Another name that intrigues me is Scooter Gennett. Gennett recorded an .874 OPS in 2017 with the Reds and a .847 OPS with Cincinnati in 2018 as well. Gennett’s 2019 season started with a groin injury that would linger all year, ruining his season that started with the Reds and ended with a release from the Giants. I think if Gennett is fully healed, taking a shot at him could end up rewarding the White Sox very nicely. As Gennett is also a lefty, he can give the White Sox some power from the left side and at 2B until Madrigal is ready. Gennett can then take a bench role and give the Sox a formidable lefty to use in different situations. Like Kipnis, it wouldn’t take over $5 million to sign Gennett.

Right Field

The White Sox addressed right field by trading for Nomar Mazara during the Winter Meetings. Mazara may very well get a chance to be the everyday right fielder, but the White Sox should go out and get a right-handed hitter to platoon with Mazara. A few free agents would make sense if the White Sox went this route.

Yasiel Puig

Puig slashed .267/.327/.458 last year with the Reds and Indians, adding 24 HRs and 84 RBIs. He had a better OBP against lefties but a better slugging percentage against righties. Puig could platoon with Mazara, especially since his market seems weak and he may have to settle for a one year deal. There’s a rumor that he and Jose Abreu don’t see eye to eye, as Puig is a bit of a loose cannon, but I don’t see why it couldn’t work out. If the Sox can sign Puig, I could see it being somewhere along the lines of $10 million to $15 million for one year.

Kevin Pillar

Pillar is one of the premier defensive outfielders in the game. He can play all three positions and play them all at a Gold-Glove level. You may think Adam Engel, but Pillar has much more power and is a better hitter. Pillar also is a much better hitter against lefties than righties, which would be a perfect option to platoon with Mazara. If the White Sox can get a deal done, it would likely be somewhere in the $5 million to $10 million range for a year.

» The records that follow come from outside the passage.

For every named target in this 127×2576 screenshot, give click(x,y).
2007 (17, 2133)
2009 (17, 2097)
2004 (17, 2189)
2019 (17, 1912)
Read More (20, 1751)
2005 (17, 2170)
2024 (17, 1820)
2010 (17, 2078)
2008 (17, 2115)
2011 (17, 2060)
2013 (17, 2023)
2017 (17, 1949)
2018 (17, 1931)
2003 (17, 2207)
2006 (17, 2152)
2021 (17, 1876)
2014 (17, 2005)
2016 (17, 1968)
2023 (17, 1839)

These are the three areas I think the White Sox could address next in the offseason before pitchers and catchers report on February 12th. If they can address all three, the White Sox will have had one of their best offseasons in franchise history. Just for fun, I’m going to look at what a 26-man roster could possibly look like in mid-summer with these three additions, along with the addition of Nick Madrigal and injured pitchers Michael Kopech and Carlos Rodon. I know it’s a long shot, but this roster would be deadly.

  • SP Lucas Giolito
  • SP Dallas Kuechel
  • SP Michael Kopech
  • SP Gio Gonzalez
  • SP Dylan Cease
  • SP/RP Carlos Rodon
  • RP Alex Colome
  • RP Aaron Bummer
  • RP Steve Cishek
  • RP Pedro Strop/Ken Giles
  • RP Evan Marshall
  • RP Jace Fry
  • RP Jimmy Cordero
  • C Yasmani Grandal
  • C James McCann
  • 1B Jose Abreu
  • 1B/DH Edwin Encarnacion
  • 2B Nick Madrigal
  • 2B Jason Kipnis/Scooter Gennett
  • SS Tim Anderson
  • 3B Yoan Moncada
  • LF Eloy Jimenez
  • CF Luis Robert
  • RF Nomar Mazara
  • RF Yasiel Puig/Kevin Pillar
  • UTL Leury Garcia

I think this roster would be the best in the AL Central. They would have depth not only at the plate but also in starting pitching, which is something the White Sox haven’t had in a very very long time. I think Reynaldo Lopez is the odd man out and could be traded around the deadline or sent to Charlotte if all of the starting pitchers are healthy, which is most likely not going to be the case. I have Rodon slotted as a starter and reliever, as I think the Sox will ease him back in after his Tommy John surgery, but he would be a starter if the Sox are thin in the rotation come July.

It may be unlikely the White Sox address all three of the areas mentioned, but I believe all three are possible and at least one or two can be addressed. Either way, the South Side of Chicago should be excited about what is coming in 2020 and beyond.